С детства он любил наблюдать за звездами. На палубе корабля по пути в Японию он проводил целые ночи, глядя в небо. Ранним утром над Средиземным морем он видел звезды Млечного Пути — маленькие, они сияли в темном африканском небе, — а над Индийским океаном их было столько же, как и сейчас, — несметное количество.
Звезды никогда не меняются. А он сам? Он проделал этот долгий путь в Японию и сегодня был вновь один. Ему сегодня негде спать, но такую жизнь он избрал для себя сам.
— Собака-сан, — позвал он дворнягу, которая прилегла у его ног. — Собаке-сан, как и мне, спать негде.
Он зашагал снова, и псина поплелась за ним, постоянно кашляя.
— Нет-нет, собака-сан, до свиданья. — Но собака лишь подняла голову и жалобно смотрела на него печальными глазами — казалось, они упрашивали Гастона не бросать ее.
Гастон присел и погладил ее по голове, а заглянув в ее глаза, почувствовал, что они хотели сказать. У собаки не было хозяина, который мог бы о ней позаботиться, она была уродлива и стара, ее мучил сильный кашель. И она, подобно ему, была полностью одинока в этом мире. Сам Гастон, конечно, был еще молод и, хотя имел большое здоровое тело, в нем не было ни капли собственного достоинства. В старую собаку, несомненно, бросали камни, все гнали ее прочь. Над Гастоном тоже с детства потешались братья и друзья.
На родине Гастона в Савойе глуповатых мужчин крупного телосложения называли «тополями» — из их древесины можно было делать только спички. Поэтому друзья и дали Гастону такое прозвище.
Но Гастон всегда хотел верить в людей. «Не все в мире, — думал он, — рождаются умными и сильными, как Наполеон. Земля не только для умных и сильных. Даже у таких слабых и несчастных существ, как он и эта собака, должна быть возможность сделать что-то полезное за свою жизнь. Среди множества звезд на небе определенно есть и такие, что не излучают яркий свет, но они все равно видны и можно любоваться их красотой. И никто не может отобрать у слабых кусочка этой красоты, если продолжать жить — упорно и настойчиво».
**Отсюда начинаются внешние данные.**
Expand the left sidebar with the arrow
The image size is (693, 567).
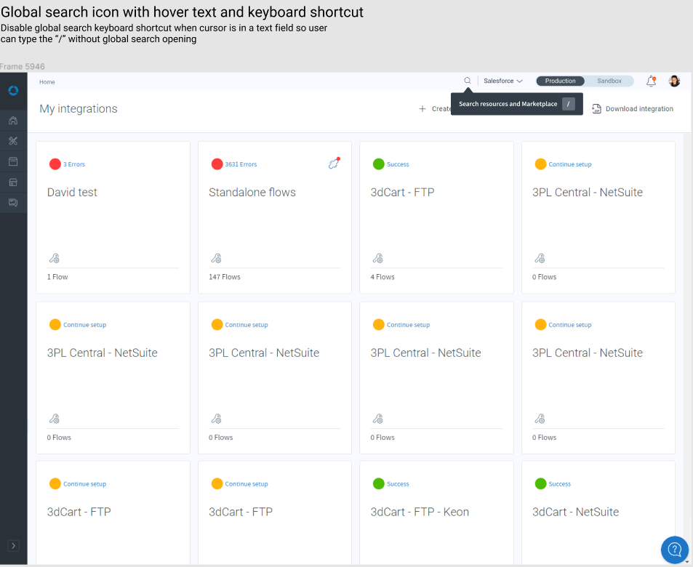click(x=13, y=546)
— Пошли дальше, собака-сан. — Гастон встал и пошел. Собака, постоянно кашляя, поплелась за ним.
* * *
У лисиц есть свои норы, у птиц небесных — свои гнезда. Поглядывая на звезды, сверкавшие бриллиантами в ночном небе, Гастон завернул за угол и пошел на восток. Он не мог сесть на электричку — с собакой его бы не пустили, — а на такси у него не было денег. И он не мог бросить это существо, которое, постоянно кашляя, преданно следовало за ним. Не способный ни на что больше, Гастон мог полагаться лишь на свои ноги; он был уверен, что способен пройти большие расстояния. Но сейчас самым важным было найти ночлег. Он действительно провел много ночей на открытой палубе «Вьетнама», поэтому скамейка на железнодорожной станции или ступени церкви могли бы помочь ему скоротать ночь до утра.
Как хорошо быть снова одному. Он чувствовал, что виноват перед Такамори и Томоэ за такое настроение: они были очень добры к нему, совершенно постороннему человеку, — но тем не менее Гастона радовали одиночество и свобода, которых он не знал уже давно. Он часто мечтал вот так бродить по экзотическим улицам Токио, не причиняя никому беспокойства. Но какой же это огромный город!
Вскоре он вышел на оживленную улицу, ярко освещенную светом неоновых огней, и решил, что это, должно быть, Сибуя, однако, присмотревшись к карте, убедился, что это всего лишь район Сангэнчая на окраине Токио. По сравнению с Парижем, который можно пересечь с запада на восток за два часа, размеры Токио было трудно представить — примерно, как определить, где кончается и где начинается огромная пустыня. Хотя было уже десять часов вечера, по улице бродило много народа — как на Монпарнасе днем.